UN LAMENTO DESGARRADOR

El joven periodista me hace recordar a Jesús llorando por el futuro de Jerusalén, cuando cuenta que, “en mi país”, gobierne quien gobierne, siempre tenemos miedo de que el gobierno elegido en democracia, no termine su mandato; de que existe gente que disfruta cuando al gobierno de turno le va mal. Que muchos periodistas FOGONEAN EL CAOS. Que los bienes importantes se cotizan en dólares. Que todos los días tenemos un piquete diferente. Que LA MITAD DE LA POBLACION VIVE DEL ESTADO. Que se maltrata al único sector que genera divisas, que es el campo, y se lo denigra con motes de gorilas, sojita o yuyito. Que se considera normal y gracioso putear al Presidente en los estadios de fútbol, mientras vivimos la vergüenza mundial de no poder jugar con hinchada visitante, porque nos matamos entre nosotros. Y remata su pensamiento con esta frase: “…Pero créeme que cada día que pasa, confirmo que este hermoso y querido país no tiene solución. ME DUELE MUCHO, PERO ARGENTINA, MI PAÍS, HA VUELTO A MORIR…”

VILLA MARÍA Y SU GRANITO DE ARENA.

Cuando leí este desesperado lamento, repasé la película de mis apenas 82 años de vida que Dios me concedió (nací en 1937), y no pude evitar sentirme hermanado con los conceptos de este prometedor periodista. Pero repasé también mi experiencia personal durante 8 años como vocal del Tribunal de Cuentas de nuestro municipio, con acceso directo a hechos y actos de gestión por parte de quienes manejaron (y aún manejan) el patrimonio de mi querida ciudad, que es el de mis vecinos, Y SIENTO VERGÜENZA AJENA. No voy a hacer un repaso de esos hechos y actos que he denunciado más de una vez, ante la indiferencia ciudadana. Sólo vaya un párrafo para la MAGISTRATURA DE VILLA MARÍA, que miró para otro lado por las denuncias de corrupción. Ella tiene mucho que ver con el martirio y reiteradas muertes de mi país.
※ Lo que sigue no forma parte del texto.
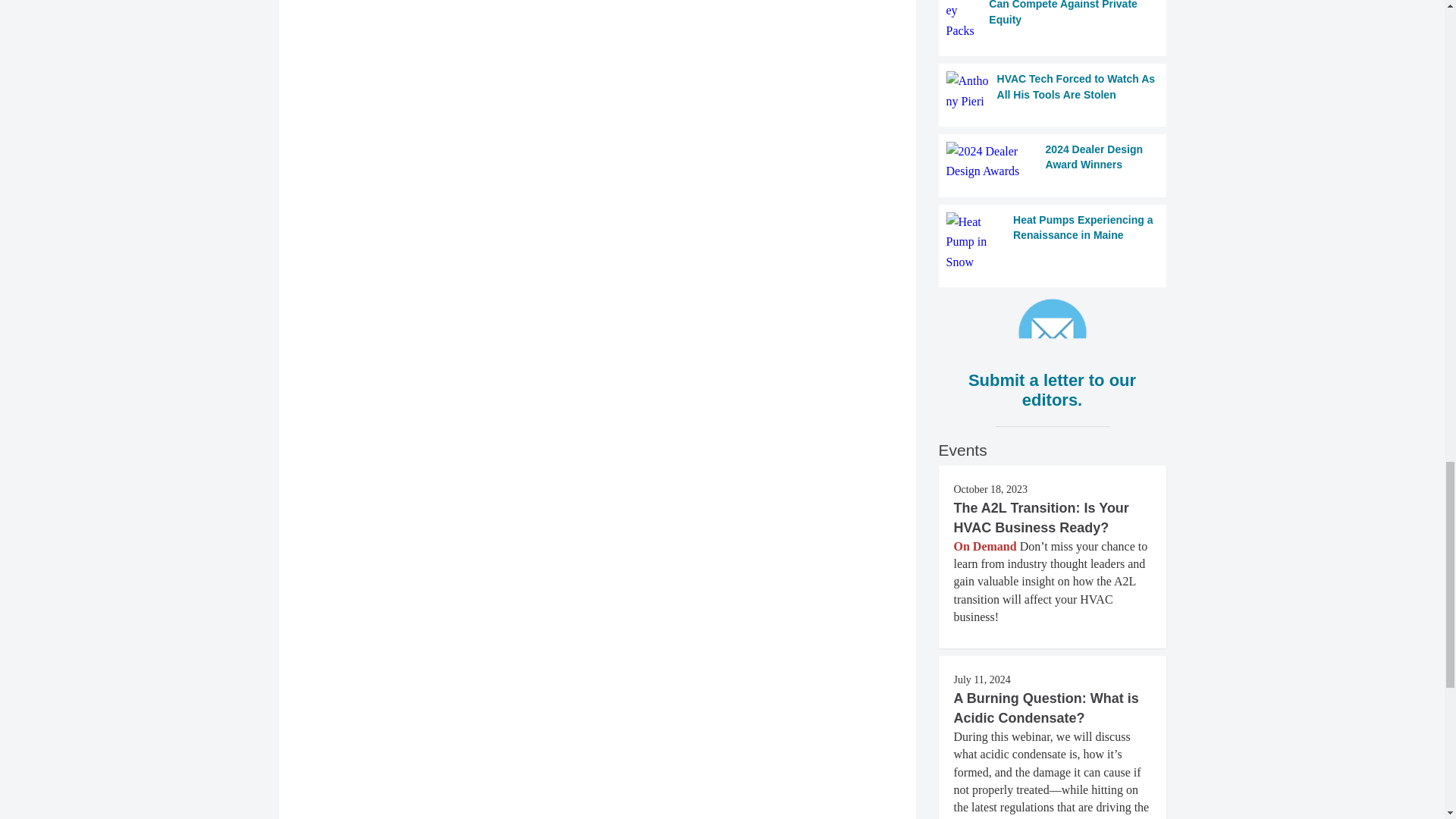
The A2L Transition: Is Your HVAC Business Ready? (1041, 517)
A Burning Question: What is Acidic Condensate? (1045, 708)
2024 Dealer Design Award Winners (1052, 161)
Heat Pumps Experiencing a Renaissance in Maine (1052, 241)
HVAC Tech Forced to Watch As All His Tools Are Stolen (1052, 91)
Given the description of an element on the screen output the (x, y) to click on. 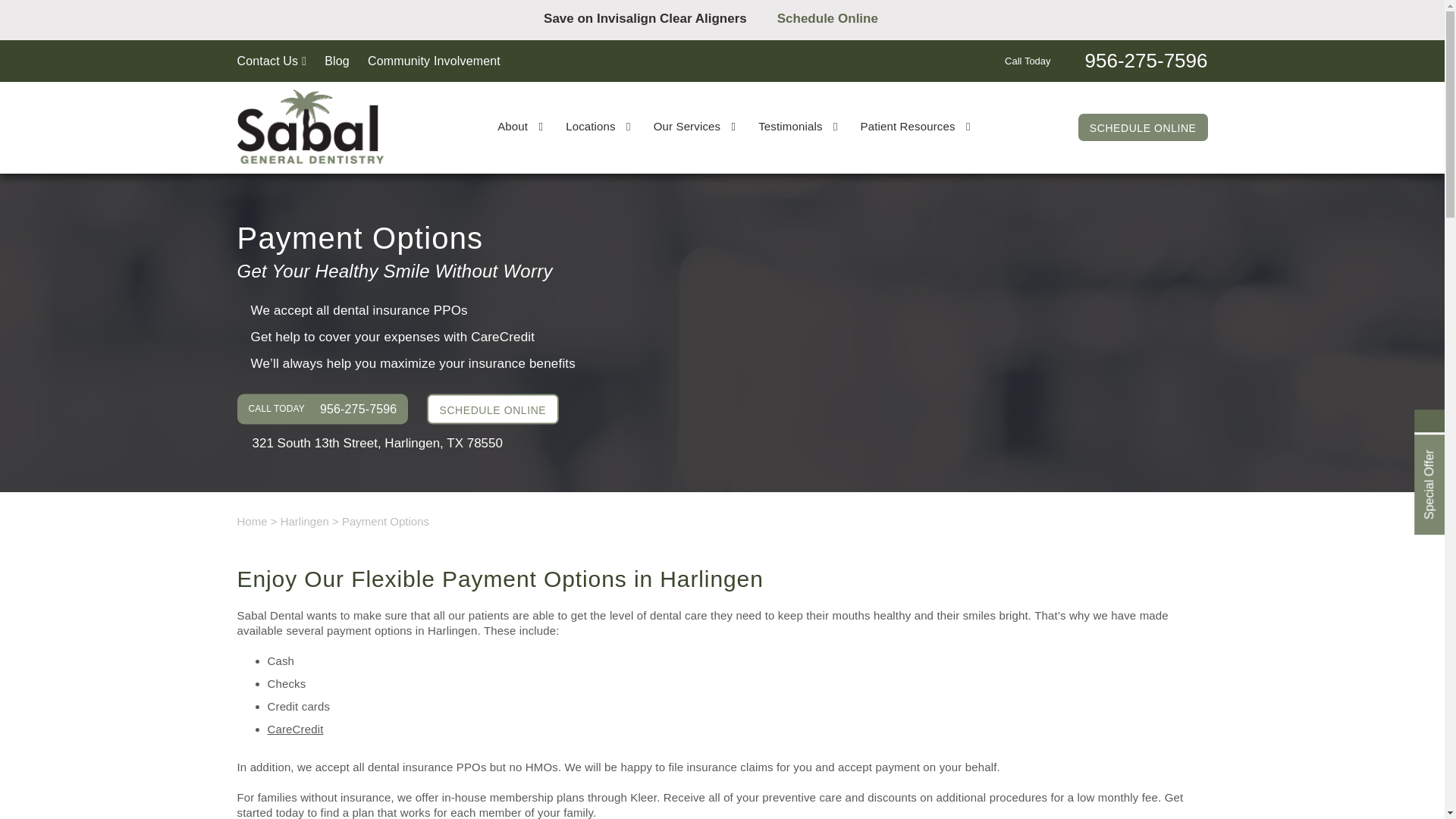
Contact Us (270, 60)
Save on Invisalign Clear Aligners (652, 18)
Community Involvement (434, 60)
Blog (336, 60)
Schedule Online (839, 18)
Locations (598, 126)
Call Today956-275-7596 (1105, 59)
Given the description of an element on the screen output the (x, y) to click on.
Podrán seguir cobrando sus jugosos salarios o jubilaciones, a cubierto de cualquier caos económico, pero en mi fuero íntimo, no tengo la menor duda que los togados a los que me refiero, colaboraron en la macabra tarea de matar a mi país y también a mi Ciudad. PORQUE CUANDO LOS JUECES PERMITEN, YA SEA POR ACCION O POR OMISIÓN, QUE LOS CORRUPTOS GOCEN DE IMPUNIDAD FRENTE A LAS LEYES, TAMBIÉN ESTÁN MATANDO A MI PAÍS.